THE REQUEST: Retype the lines of the records below exactly, starting from the line containing "640x552 pixels. How" up to and including the line containing "Action: click(868, 143)".

(Records from a data source)

---------------

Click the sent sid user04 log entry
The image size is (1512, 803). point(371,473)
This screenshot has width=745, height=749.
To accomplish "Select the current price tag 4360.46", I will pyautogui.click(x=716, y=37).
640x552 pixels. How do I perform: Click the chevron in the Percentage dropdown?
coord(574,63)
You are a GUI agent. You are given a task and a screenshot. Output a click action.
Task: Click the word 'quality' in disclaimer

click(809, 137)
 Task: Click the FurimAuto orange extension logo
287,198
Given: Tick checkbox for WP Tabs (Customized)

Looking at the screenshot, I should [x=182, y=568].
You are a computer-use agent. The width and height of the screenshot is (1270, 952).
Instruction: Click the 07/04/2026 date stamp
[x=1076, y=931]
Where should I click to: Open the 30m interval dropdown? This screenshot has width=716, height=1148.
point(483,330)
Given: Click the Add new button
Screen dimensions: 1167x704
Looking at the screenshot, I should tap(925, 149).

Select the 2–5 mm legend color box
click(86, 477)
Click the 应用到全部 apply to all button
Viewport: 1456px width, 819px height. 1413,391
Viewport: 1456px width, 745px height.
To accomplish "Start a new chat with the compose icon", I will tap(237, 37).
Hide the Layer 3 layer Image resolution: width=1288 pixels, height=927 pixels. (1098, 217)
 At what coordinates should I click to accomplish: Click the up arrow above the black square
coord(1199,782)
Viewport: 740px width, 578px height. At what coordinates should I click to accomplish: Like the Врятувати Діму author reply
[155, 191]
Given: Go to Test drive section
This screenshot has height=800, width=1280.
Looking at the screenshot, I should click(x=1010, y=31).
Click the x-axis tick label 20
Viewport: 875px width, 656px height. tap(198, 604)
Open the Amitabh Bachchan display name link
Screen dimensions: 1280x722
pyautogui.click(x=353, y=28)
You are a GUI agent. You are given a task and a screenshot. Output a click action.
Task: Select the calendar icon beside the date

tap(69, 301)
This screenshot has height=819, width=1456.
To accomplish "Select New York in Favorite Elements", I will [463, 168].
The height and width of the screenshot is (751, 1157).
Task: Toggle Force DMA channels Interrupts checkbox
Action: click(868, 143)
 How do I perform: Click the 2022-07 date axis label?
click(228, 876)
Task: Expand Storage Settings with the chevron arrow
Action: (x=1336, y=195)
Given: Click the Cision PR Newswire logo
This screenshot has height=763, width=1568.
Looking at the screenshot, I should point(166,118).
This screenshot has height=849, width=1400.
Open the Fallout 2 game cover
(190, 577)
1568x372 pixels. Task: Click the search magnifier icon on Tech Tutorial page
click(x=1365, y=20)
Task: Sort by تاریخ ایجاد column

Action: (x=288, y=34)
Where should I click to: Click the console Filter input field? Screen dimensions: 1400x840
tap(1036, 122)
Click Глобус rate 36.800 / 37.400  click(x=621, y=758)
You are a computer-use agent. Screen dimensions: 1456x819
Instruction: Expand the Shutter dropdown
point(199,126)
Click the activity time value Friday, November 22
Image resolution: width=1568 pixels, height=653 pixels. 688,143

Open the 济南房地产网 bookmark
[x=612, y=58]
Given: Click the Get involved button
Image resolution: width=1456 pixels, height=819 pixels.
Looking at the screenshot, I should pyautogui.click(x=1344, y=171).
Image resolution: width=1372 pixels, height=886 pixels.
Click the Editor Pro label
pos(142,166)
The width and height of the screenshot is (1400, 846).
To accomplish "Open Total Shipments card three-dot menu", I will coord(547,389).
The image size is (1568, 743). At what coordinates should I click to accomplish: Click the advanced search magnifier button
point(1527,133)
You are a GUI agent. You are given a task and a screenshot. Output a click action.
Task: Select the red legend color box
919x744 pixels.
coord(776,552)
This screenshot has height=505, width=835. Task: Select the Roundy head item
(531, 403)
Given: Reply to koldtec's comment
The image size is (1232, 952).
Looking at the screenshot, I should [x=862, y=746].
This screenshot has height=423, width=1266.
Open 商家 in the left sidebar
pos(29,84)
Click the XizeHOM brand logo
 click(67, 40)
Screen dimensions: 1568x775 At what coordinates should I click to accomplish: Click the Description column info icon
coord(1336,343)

---------------

TASK SOLUTION:
640x552 pixels. How do I perform: Click the chevron in the Percentage dropdown?
coord(574,63)
You are a GUI agent. You are given a task and a screenshot. Output a click action.
Task: Click the word 'quality' in disclaimer

click(809, 137)
 Task: Click the FurimAuto orange extension logo
287,198
Given: Tick checkbox for WP Tabs (Customized)

Looking at the screenshot, I should [x=182, y=568].
You are a computer-use agent. The width and height of the screenshot is (1270, 952).
Instruction: Click the 07/04/2026 date stamp
[x=1076, y=931]
Where should I click to: Open the 30m interval dropdown? This screenshot has width=716, height=1148.
point(483,330)
Given: Click the Add new button
Screen dimensions: 1167x704
Looking at the screenshot, I should tap(925, 149).

Select the 2–5 mm legend color box
click(86, 477)
Click the 应用到全部 apply to all button
Viewport: 1456px width, 819px height. 1413,391
Viewport: 1456px width, 745px height.
To accomplish "Start a new chat with the compose icon", I will tap(237, 37).
Hide the Layer 3 layer Image resolution: width=1288 pixels, height=927 pixels. (1098, 217)
 At what coordinates should I click to accomplish: Click the up arrow above the black square
coord(1199,782)
Viewport: 740px width, 578px height. At what coordinates should I click to accomplish: Like the Врятувати Діму author reply
[155, 191]
Given: Go to Test drive section
This screenshot has height=800, width=1280.
Looking at the screenshot, I should click(x=1010, y=31).
Click the x-axis tick label 20
Viewport: 875px width, 656px height. tap(198, 604)
Open the Amitabh Bachchan display name link
Screen dimensions: 1280x722
pyautogui.click(x=353, y=28)
You are a GUI agent. You are given a task and a screenshot. Output a click action.
Task: Select the calendar icon beside the date

tap(69, 301)
This screenshot has height=819, width=1456.
To accomplish "Select New York in Favorite Elements", I will [463, 168].
The height and width of the screenshot is (751, 1157).
Task: Toggle Force DMA channels Interrupts checkbox
Action: click(868, 143)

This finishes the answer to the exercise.